Without changing a single word, write out every entry.

EXTRACTED DATA Start Marker

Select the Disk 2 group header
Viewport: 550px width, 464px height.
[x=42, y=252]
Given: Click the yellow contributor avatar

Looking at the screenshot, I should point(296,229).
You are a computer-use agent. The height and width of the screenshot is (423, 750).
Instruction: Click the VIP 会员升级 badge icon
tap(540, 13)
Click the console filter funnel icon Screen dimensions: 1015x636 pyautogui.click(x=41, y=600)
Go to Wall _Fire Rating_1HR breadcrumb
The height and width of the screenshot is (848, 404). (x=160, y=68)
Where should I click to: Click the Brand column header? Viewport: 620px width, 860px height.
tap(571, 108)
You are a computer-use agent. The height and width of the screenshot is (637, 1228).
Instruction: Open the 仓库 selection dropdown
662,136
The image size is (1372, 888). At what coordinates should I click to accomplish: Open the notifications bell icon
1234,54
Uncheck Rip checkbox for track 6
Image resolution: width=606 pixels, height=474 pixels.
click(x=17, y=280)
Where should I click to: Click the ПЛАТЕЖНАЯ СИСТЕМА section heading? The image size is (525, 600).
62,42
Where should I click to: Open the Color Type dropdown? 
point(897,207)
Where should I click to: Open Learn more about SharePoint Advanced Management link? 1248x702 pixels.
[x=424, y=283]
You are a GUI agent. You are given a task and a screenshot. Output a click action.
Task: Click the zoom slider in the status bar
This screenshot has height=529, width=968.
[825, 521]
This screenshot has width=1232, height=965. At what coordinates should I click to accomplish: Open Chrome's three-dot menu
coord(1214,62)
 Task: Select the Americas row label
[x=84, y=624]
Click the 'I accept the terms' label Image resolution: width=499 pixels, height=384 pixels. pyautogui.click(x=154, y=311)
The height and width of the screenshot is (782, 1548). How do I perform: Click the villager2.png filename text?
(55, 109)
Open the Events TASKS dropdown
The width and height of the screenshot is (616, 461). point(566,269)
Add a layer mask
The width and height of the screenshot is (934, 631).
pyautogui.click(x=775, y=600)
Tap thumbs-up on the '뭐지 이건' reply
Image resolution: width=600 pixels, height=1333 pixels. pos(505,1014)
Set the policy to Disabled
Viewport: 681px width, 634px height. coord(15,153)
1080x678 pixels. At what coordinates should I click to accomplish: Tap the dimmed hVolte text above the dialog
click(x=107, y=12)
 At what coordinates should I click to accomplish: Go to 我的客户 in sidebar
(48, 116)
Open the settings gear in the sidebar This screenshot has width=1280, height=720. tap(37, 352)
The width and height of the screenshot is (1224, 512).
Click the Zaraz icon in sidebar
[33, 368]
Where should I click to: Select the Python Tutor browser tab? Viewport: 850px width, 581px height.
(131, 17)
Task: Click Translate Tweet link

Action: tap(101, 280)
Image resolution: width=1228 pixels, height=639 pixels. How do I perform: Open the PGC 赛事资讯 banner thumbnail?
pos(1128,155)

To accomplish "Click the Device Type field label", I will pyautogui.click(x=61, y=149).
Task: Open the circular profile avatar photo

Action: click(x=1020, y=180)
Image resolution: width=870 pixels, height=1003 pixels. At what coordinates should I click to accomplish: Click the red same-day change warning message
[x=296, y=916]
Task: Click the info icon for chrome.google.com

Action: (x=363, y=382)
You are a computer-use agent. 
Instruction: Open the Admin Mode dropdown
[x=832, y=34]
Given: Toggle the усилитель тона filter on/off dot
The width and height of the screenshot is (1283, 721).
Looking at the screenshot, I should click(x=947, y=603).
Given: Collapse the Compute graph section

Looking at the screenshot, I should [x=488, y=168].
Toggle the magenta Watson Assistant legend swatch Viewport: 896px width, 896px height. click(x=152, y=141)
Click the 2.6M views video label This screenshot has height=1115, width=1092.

EXTRACTED DATA End Marker

◆ **TASK RESULT**
Select the Disk 2 group header
Viewport: 550px width, 464px height.
[x=42, y=252]
Given: Click the yellow contributor avatar

Looking at the screenshot, I should point(296,229).
You are a computer-use agent. The height and width of the screenshot is (423, 750).
Instruction: Click the VIP 会员升级 badge icon
tap(540, 13)
Click the console filter funnel icon Screen dimensions: 1015x636 pyautogui.click(x=41, y=600)
Go to Wall _Fire Rating_1HR breadcrumb
The height and width of the screenshot is (848, 404). (x=160, y=68)
Where should I click to: Click the Brand column header? Viewport: 620px width, 860px height.
tap(571, 108)
You are a computer-use agent. The height and width of the screenshot is (637, 1228).
Instruction: Open the 仓库 selection dropdown
662,136
The image size is (1372, 888). At what coordinates should I click to accomplish: Open the notifications bell icon
1234,54
Uncheck Rip checkbox for track 6
Image resolution: width=606 pixels, height=474 pixels.
click(x=17, y=280)
Where should I click to: Click the ПЛАТЕЖНАЯ СИСТЕМА section heading? The image size is (525, 600).
62,42
Where should I click to: Open the Color Type dropdown? 
point(897,207)
Where should I click to: Open Learn more about SharePoint Advanced Management link? 1248x702 pixels.
[x=424, y=283]
You are a GUI agent. You are given a task and a screenshot. Output a click action.
Task: Click the zoom slider in the status bar
This screenshot has height=529, width=968.
[825, 521]
This screenshot has width=1232, height=965. At what coordinates should I click to accomplish: Open Chrome's three-dot menu
coord(1214,62)
 Task: Select the Americas row label
[x=84, y=624]
Click the 'I accept the terms' label Image resolution: width=499 pixels, height=384 pixels. pyautogui.click(x=154, y=311)
The height and width of the screenshot is (782, 1548). How do I perform: Click the villager2.png filename text?
(55, 109)
Open the Events TASKS dropdown
The width and height of the screenshot is (616, 461). point(566,269)
Add a layer mask
The width and height of the screenshot is (934, 631).
pyautogui.click(x=775, y=600)
Tap thumbs-up on the '뭐지 이건' reply
Image resolution: width=600 pixels, height=1333 pixels. pos(505,1014)
Set the policy to Disabled
Viewport: 681px width, 634px height. coord(15,153)
1080x678 pixels. At what coordinates should I click to accomplish: Tap the dimmed hVolte text above the dialog
click(x=107, y=12)
 At what coordinates should I click to accomplish: Go to 我的客户 in sidebar
(48, 116)
Open the settings gear in the sidebar This screenshot has width=1280, height=720. tap(37, 352)
The width and height of the screenshot is (1224, 512).
Click the Zaraz icon in sidebar
[33, 368]
Where should I click to: Select the Python Tutor browser tab? Viewport: 850px width, 581px height.
(131, 17)
Task: Click Translate Tweet link

Action: tap(101, 280)
Image resolution: width=1228 pixels, height=639 pixels. How do I perform: Open the PGC 赛事资讯 banner thumbnail?
pos(1128,155)

To accomplish "Click the Device Type field label", I will pyautogui.click(x=61, y=149).
Task: Open the circular profile avatar photo

Action: click(x=1020, y=180)
Image resolution: width=870 pixels, height=1003 pixels. At what coordinates should I click to accomplish: Click the red same-day change warning message
[x=296, y=916]
Task: Click the info icon for chrome.google.com

Action: (x=363, y=382)
You are a computer-use agent. 
Instruction: Open the Admin Mode dropdown
[x=832, y=34]
Given: Toggle the усилитель тона filter on/off dot
The width and height of the screenshot is (1283, 721).
Looking at the screenshot, I should click(x=947, y=603).
Given: Collapse the Compute graph section

Looking at the screenshot, I should [x=488, y=168].
Toggle the magenta Watson Assistant legend swatch Viewport: 896px width, 896px height. click(x=152, y=141)
Click the 2.6M views video label This screenshot has height=1115, width=1092.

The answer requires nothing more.